Keiro

Domain-Adaptive Sparse Mixture-of-Experts Injection for Qwen2.5-3B

A Top-2 dynamic router activates 2 of 8 LoRA experts per transformer block — expanding effective capacity while keeping active compute identical to the dense baseline

This is an experimental proof-of-concept release aimed at validating the MoE injection and routing mechanism. A future release will train on a significantly larger and more diverse dataset using a larger base model.

Overview

Keiro retrofits a Sparse Mixture-of-Experts architecture into Qwen2.5-3B. Every transformer block's MLP is replaced by a SparseMoELayer: at each token, a LinearRouter scores all 8 experts and selects the top-2 by softmax probability. Expert outputs are LoRA residuals applied on top of the frozen base Qwen2MLP, preserving dense representations while allowing experts to learn specialised corrections.

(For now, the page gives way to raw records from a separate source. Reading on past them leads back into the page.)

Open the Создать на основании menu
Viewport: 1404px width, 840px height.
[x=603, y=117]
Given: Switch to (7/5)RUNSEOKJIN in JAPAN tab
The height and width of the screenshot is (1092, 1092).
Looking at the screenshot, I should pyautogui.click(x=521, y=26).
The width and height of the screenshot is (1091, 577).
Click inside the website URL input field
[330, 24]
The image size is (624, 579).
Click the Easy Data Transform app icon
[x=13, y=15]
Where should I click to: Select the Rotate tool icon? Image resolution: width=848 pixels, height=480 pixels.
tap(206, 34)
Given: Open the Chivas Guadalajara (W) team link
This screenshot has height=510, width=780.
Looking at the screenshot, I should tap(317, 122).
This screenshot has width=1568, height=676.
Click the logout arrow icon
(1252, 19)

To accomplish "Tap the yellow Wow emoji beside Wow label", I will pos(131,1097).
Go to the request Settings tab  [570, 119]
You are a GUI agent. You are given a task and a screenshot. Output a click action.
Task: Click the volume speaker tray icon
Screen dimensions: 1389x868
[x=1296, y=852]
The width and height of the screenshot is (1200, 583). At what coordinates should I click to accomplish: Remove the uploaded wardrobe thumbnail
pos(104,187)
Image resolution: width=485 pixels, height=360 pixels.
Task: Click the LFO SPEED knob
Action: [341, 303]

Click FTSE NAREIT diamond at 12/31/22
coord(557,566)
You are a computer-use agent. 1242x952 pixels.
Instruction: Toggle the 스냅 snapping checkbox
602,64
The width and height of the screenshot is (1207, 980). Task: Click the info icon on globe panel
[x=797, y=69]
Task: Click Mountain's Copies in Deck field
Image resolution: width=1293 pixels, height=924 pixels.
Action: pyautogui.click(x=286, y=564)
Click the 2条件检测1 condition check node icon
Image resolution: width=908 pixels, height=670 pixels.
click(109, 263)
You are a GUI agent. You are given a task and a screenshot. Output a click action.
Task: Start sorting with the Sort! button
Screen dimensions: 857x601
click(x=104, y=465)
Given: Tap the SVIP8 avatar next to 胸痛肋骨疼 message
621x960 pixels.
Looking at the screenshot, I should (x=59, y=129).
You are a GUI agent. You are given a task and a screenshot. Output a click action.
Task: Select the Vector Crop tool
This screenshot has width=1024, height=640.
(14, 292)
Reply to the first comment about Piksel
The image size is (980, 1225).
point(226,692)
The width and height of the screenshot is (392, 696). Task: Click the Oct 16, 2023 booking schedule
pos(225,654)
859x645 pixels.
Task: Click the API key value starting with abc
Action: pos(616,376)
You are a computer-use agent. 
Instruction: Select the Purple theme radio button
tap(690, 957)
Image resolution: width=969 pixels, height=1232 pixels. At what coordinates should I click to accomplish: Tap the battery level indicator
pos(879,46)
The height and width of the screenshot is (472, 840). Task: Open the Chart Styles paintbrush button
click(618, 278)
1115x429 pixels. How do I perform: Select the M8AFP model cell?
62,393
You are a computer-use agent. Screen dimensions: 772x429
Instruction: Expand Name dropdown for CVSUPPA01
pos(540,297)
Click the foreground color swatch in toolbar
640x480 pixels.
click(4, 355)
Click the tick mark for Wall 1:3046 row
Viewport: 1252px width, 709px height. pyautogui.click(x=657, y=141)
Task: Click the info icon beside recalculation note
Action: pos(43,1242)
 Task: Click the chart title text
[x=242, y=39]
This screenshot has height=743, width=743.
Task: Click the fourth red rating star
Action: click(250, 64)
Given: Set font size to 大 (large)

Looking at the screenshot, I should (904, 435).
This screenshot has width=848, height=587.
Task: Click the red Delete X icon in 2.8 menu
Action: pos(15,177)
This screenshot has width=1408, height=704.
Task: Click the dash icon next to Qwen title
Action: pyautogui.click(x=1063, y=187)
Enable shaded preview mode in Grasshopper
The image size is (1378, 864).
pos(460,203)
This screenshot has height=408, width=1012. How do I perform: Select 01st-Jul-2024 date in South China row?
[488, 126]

Switch loss combined with additive noise encourages uniform expert utilisation and prevents router collapse.

Model Details

Property	Value
Base model	Qwen/Qwen2.5-3B
Architecture	Sparse Mixture-of-Experts (LoRA residual)
Precision	BFloat16
d_model	2048
Layers injected	36 transformer blocks (all)
Experts per layer	8 total — Top-2 active per forward pass
Expert type	`BatchedLoRAExperts`
Expert capacity	1.25
LoRA rank	16
LoRA scaling	2.0
Expert dropout	0.05
Router	`LinearRouter` with switch loss
Router noise	0.1
Router entropy regularisation	0.01
Trainable parameters	~19.46 M (0.63% of total)
Chat template	ChatML

Evaluation

Benchmarked against the dense Qwen2.5-3B baseline using EleutherAI lm-evaluation-harness.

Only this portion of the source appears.